■ WORK REQUIRED:
The line holding "The width and height of the screenshot is (1080, 498)." and all lines that follow it to the end of the data: return these exactly, and nothing more.

····················

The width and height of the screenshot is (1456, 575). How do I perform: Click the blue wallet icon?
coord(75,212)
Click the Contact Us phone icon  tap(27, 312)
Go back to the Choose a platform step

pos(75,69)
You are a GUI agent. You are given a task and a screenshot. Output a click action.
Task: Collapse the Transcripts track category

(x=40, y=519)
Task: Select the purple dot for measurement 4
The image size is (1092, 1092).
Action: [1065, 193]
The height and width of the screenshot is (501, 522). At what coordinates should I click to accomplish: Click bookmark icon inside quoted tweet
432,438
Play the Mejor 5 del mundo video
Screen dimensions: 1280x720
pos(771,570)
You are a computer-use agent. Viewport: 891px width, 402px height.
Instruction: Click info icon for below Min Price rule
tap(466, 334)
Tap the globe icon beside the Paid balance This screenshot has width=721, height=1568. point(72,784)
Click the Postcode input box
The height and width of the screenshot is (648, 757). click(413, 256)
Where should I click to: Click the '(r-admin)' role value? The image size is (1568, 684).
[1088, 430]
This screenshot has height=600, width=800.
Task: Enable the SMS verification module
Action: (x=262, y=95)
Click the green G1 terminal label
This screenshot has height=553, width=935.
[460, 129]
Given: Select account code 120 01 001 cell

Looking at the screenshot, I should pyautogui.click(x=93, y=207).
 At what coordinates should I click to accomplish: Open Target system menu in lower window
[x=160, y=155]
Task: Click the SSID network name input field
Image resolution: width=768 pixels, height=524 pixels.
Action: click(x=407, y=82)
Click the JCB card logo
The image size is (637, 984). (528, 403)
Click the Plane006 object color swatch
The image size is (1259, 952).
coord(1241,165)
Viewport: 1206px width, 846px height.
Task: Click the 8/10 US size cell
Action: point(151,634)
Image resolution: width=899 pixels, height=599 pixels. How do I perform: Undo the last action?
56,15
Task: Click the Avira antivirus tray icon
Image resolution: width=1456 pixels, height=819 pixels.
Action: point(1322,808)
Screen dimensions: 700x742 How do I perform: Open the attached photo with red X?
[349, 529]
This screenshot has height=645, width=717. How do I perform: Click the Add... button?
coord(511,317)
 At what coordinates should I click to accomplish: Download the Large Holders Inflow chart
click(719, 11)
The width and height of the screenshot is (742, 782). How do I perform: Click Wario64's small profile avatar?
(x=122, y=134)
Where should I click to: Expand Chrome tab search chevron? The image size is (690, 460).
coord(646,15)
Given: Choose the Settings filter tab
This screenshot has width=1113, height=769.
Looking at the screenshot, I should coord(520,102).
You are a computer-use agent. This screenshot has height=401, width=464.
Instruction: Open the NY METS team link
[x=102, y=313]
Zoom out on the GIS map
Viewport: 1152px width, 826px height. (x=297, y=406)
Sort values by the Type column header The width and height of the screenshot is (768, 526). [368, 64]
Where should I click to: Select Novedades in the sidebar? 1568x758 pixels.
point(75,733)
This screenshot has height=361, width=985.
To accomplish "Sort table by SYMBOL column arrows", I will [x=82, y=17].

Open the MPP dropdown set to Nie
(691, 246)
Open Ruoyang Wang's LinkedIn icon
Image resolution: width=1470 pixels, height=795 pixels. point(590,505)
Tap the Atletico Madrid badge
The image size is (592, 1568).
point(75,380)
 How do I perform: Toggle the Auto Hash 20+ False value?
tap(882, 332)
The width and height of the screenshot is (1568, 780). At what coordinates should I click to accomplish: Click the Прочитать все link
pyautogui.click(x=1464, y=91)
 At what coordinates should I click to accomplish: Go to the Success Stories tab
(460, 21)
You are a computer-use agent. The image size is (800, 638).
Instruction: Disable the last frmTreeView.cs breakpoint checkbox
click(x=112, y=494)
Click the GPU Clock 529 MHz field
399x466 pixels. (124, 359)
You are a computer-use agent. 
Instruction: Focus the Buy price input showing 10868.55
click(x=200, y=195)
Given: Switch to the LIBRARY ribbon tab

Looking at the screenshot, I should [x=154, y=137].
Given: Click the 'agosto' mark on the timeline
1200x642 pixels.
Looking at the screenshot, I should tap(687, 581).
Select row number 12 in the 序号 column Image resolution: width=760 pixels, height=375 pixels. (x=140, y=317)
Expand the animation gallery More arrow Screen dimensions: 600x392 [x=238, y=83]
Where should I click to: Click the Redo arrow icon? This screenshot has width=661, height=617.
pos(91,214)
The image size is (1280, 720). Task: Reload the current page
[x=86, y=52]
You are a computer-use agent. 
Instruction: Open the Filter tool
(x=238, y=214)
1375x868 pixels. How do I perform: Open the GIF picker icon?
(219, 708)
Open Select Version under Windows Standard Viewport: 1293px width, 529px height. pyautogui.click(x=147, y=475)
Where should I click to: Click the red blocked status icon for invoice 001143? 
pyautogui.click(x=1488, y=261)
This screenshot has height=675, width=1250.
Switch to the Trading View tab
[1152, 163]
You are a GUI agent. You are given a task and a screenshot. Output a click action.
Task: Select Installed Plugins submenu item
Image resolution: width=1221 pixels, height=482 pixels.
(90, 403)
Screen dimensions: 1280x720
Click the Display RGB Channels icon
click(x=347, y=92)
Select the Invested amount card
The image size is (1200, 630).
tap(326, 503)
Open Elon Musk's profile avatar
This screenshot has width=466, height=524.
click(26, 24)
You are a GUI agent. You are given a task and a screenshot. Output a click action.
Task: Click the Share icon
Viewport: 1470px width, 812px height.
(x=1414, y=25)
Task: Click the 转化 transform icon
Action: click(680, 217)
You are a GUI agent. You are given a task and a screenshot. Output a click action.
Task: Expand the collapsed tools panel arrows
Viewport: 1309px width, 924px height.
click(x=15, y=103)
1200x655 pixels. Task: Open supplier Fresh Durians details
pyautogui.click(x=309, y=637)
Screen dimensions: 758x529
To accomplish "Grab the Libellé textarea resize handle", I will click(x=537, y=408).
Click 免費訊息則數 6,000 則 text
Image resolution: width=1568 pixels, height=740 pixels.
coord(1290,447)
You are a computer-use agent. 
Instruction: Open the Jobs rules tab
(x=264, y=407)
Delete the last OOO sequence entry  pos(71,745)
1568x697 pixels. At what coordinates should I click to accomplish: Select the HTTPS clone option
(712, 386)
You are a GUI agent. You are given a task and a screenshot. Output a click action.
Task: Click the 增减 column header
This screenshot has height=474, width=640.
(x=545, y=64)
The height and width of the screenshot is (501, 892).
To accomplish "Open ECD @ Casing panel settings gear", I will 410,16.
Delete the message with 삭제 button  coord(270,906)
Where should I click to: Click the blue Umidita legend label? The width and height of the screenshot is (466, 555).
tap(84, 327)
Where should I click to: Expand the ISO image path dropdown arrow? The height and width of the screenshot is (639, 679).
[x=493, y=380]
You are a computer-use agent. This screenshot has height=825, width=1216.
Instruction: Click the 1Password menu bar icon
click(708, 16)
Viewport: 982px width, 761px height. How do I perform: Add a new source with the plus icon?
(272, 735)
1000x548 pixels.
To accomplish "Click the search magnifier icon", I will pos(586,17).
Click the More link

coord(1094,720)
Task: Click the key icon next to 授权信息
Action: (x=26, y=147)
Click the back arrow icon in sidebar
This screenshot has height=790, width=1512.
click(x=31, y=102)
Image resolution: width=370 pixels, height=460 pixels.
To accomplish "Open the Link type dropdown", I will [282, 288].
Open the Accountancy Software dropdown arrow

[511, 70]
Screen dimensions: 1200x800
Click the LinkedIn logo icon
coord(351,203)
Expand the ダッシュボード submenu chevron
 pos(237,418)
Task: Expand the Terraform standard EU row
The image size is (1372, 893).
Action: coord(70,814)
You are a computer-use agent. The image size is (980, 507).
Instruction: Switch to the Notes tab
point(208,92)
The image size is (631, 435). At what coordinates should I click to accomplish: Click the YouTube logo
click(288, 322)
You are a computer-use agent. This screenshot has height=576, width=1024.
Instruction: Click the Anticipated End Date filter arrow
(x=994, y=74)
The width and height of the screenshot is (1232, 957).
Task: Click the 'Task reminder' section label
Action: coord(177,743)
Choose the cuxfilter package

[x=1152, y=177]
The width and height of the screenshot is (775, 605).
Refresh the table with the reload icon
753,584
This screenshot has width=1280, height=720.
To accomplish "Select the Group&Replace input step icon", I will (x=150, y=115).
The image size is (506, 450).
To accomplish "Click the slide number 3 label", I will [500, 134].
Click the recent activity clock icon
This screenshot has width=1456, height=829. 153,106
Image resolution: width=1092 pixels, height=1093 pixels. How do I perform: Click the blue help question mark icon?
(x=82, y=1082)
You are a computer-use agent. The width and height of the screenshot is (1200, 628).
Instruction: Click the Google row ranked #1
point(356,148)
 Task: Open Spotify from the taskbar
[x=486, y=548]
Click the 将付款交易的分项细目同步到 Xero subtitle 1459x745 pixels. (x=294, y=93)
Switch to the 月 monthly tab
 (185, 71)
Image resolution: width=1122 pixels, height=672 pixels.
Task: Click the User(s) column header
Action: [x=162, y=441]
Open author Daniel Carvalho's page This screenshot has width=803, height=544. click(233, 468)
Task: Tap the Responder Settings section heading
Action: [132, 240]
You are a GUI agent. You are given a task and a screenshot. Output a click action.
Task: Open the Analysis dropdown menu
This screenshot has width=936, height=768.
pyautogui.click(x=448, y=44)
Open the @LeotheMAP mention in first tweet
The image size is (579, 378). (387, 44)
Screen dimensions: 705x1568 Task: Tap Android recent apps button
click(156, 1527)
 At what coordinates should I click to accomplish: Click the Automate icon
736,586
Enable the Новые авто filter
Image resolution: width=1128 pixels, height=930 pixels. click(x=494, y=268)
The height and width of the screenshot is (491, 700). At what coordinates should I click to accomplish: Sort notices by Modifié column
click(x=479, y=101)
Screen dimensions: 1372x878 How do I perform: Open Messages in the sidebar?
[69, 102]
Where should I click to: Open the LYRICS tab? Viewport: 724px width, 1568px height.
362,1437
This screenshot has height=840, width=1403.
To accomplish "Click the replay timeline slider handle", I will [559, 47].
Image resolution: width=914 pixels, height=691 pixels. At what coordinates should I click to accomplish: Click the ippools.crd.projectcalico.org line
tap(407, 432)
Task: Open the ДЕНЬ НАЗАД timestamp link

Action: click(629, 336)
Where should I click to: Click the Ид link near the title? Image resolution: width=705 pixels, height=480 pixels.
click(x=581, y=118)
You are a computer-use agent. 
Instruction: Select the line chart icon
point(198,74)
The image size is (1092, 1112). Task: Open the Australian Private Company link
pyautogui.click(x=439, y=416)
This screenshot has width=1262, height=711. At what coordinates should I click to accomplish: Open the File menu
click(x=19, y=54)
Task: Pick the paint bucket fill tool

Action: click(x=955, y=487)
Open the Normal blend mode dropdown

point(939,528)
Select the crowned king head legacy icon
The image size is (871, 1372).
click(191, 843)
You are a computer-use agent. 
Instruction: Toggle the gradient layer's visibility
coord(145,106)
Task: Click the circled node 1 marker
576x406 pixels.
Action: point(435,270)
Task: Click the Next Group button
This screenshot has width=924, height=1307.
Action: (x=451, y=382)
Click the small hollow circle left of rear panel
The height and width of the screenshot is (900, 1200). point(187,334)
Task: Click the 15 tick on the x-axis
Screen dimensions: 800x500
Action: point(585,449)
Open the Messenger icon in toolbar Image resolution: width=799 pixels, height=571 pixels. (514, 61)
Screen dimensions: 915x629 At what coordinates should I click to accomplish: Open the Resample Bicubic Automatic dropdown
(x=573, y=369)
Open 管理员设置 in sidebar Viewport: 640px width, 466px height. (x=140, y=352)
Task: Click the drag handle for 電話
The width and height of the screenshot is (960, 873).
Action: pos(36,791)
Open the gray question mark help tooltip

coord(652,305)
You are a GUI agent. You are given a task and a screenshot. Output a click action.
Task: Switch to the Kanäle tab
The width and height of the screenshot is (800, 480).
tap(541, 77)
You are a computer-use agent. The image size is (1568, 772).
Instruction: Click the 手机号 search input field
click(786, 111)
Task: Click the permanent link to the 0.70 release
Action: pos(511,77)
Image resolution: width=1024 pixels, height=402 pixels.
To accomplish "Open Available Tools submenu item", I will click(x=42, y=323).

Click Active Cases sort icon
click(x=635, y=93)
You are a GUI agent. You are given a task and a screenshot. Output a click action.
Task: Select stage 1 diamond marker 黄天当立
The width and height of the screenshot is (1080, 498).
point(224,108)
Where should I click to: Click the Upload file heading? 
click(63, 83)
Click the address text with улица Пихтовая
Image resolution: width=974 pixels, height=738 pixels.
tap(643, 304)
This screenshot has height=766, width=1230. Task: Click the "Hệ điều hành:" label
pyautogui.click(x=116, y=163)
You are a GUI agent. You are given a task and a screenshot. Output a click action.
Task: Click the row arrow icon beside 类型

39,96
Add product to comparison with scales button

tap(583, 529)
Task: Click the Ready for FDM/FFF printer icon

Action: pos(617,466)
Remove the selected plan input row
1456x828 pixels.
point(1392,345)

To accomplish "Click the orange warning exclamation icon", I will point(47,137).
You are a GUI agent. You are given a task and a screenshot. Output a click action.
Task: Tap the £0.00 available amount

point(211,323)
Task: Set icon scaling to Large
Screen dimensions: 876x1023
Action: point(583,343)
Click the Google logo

····················

■ ANSWER TO THIS EXERCISE:
The width and height of the screenshot is (1080, 498).
point(224,108)
Where should I click to: Click the Upload file heading? 
click(63, 83)
Click the address text with улица Пихтовая
Image resolution: width=974 pixels, height=738 pixels.
tap(643, 304)
This screenshot has height=766, width=1230. Task: Click the "Hệ điều hành:" label
pyautogui.click(x=116, y=163)
You are a GUI agent. You are given a task and a screenshot. Output a click action.
Task: Click the row arrow icon beside 类型

39,96
Add product to comparison with scales button

tap(583, 529)
Task: Click the Ready for FDM/FFF printer icon

Action: pos(617,466)
Remove the selected plan input row
1456x828 pixels.
point(1392,345)

To accomplish "Click the orange warning exclamation icon", I will point(47,137).
You are a GUI agent. You are given a task and a screenshot. Output a click action.
Task: Tap the £0.00 available amount

point(211,323)
Task: Set icon scaling to Large
Screen dimensions: 876x1023
Action: point(583,343)
Click the Google logo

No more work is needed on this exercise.